A fazer -> Reescreva o texto selecionado desde "Havia um Heitor" até "presente de grego.", inclusive, trocando "cavalo" por "corcel".

Texto selecionado ->
********

Havia um Heitor na história, um
cavalo de pau e um calcanhar atribuído a Aquiles. Nada emocionante,
haveria mulheres mais belas do que
Helena, Heitor teve o cadáver arrastado diante dos muros da cidade e o
cavalo virou metáfora quando se
pensa em presente de grego.
Dos meus tempos de seminário,
sempre desdenhei a "Ilíada", preferindo a "Odisséia", maior empatia
com Ulisses do que com Aquiles e
com o meu xará troiano. E, entre Helena e Penélope, se tivesse de escolher,
ficaria com esta última, que não seria
a mais bela, mas era fiel e, sobretudo,
sabia esperar.
O amor, no fundo, é uma espera,
longa às vezes, longuíssima quase
sempre. Nada mais antiamor do que
a pressa, a afobação. Antes dos gregos, os judeus tiveram Jacó, que não
era rei de Tróia nem viajante, mas
simples pastor que serviu sete anos a
Labão, pai de Raquel, serrana e bela,
mas não servia ao pai, servia a ela,
pois a ela só por prêmio pretendia.

********

Entradas listadas ->

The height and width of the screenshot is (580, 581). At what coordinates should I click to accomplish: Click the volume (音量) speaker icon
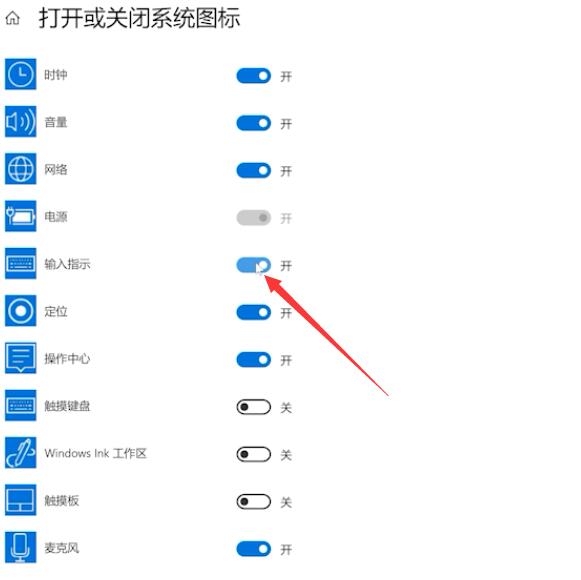pyautogui.click(x=20, y=121)
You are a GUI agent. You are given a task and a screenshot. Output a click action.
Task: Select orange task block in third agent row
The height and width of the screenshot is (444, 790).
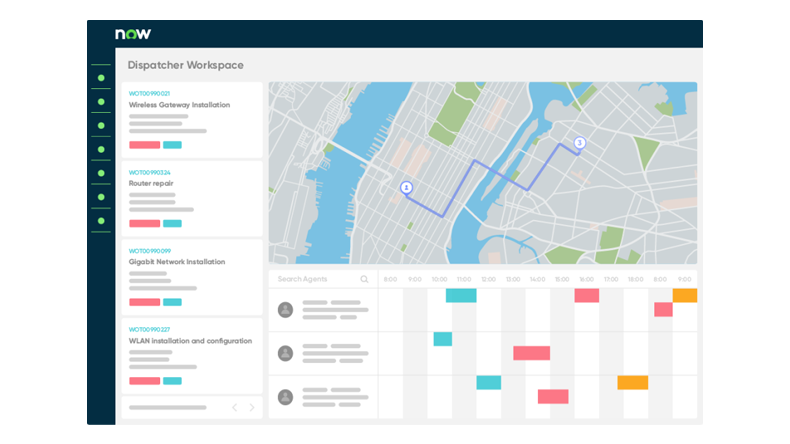[x=632, y=382]
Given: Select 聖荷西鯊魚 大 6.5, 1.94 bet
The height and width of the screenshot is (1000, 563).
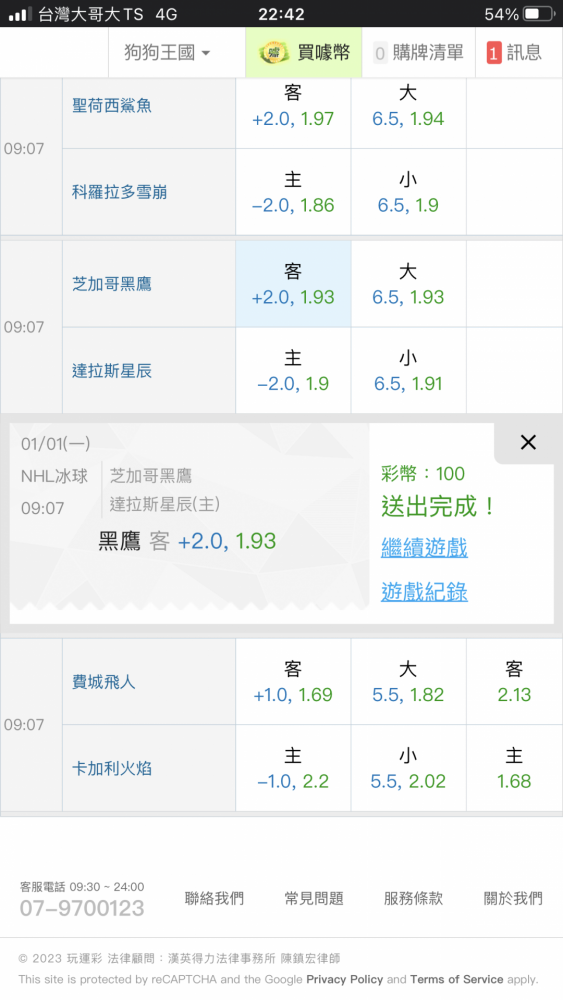Looking at the screenshot, I should coord(408,106).
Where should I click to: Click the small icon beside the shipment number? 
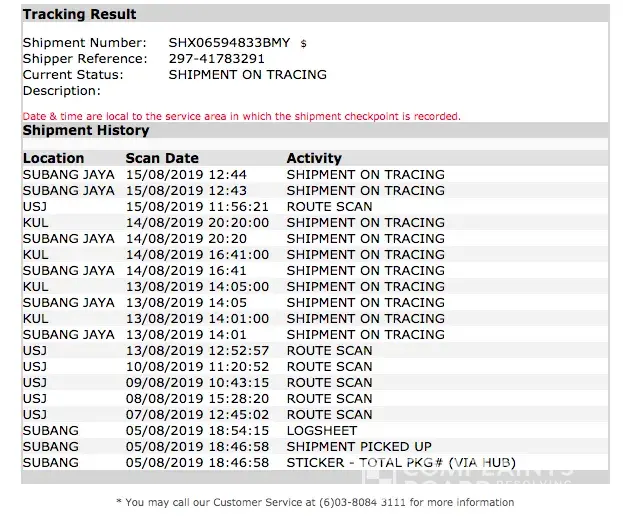click(303, 44)
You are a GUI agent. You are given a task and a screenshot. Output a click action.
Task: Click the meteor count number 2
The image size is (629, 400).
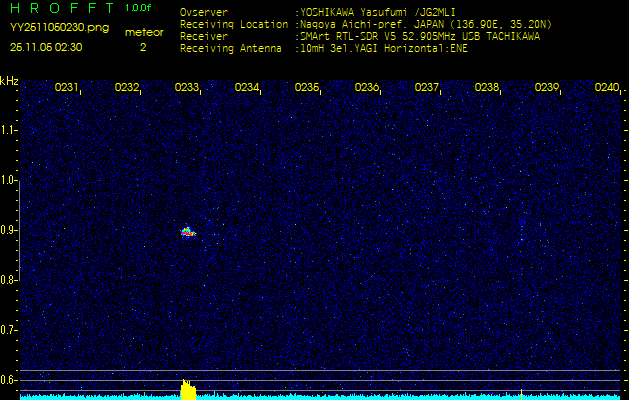(x=143, y=46)
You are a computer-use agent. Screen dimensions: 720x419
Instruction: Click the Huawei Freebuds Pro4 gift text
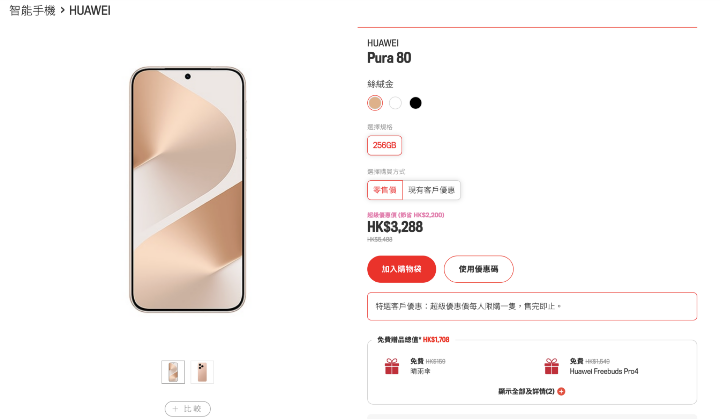point(604,371)
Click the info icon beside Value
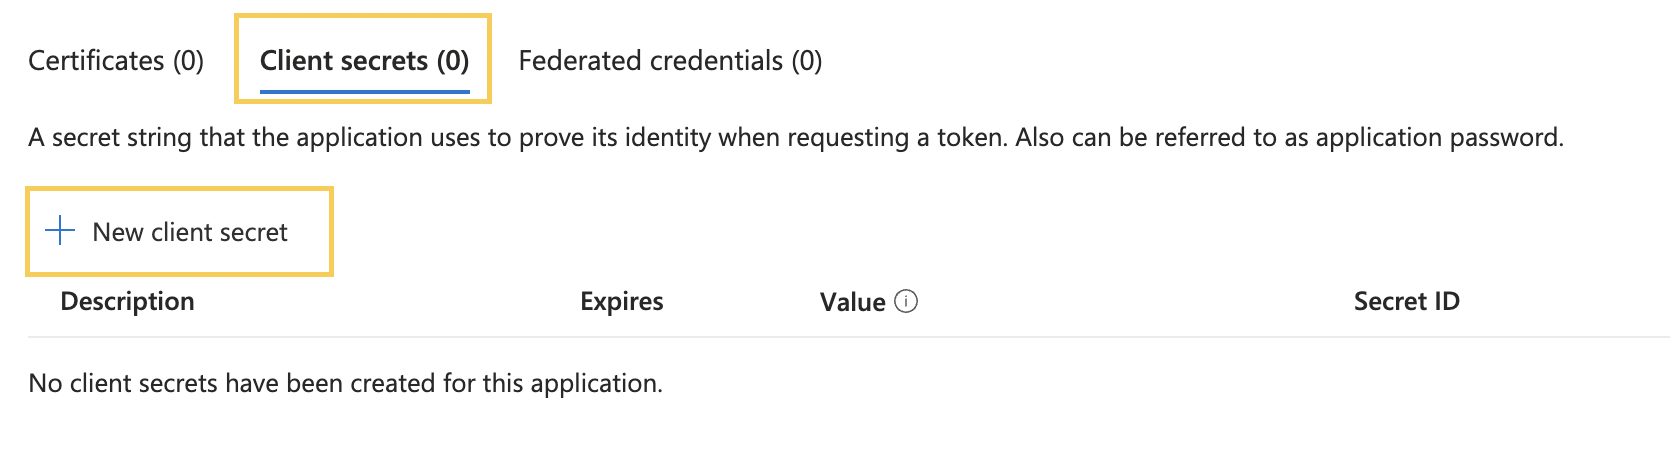Screen dimensions: 1670x466 coord(906,301)

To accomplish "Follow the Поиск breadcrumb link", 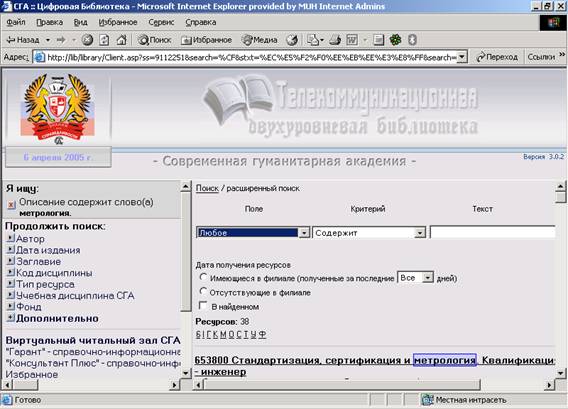I will 207,188.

********

Resposta ao problema ->
Havia um Heitor na história, um
corcel de pau e um calcanhar atribuído a Aquiles. Nada emocionante,
haveria mulheres mais belas do que
Helena, Heitor teve o cadáver arrastado diante dos muros da cidade e o
corcel virou metáfora quando se
pensa em presente de grego.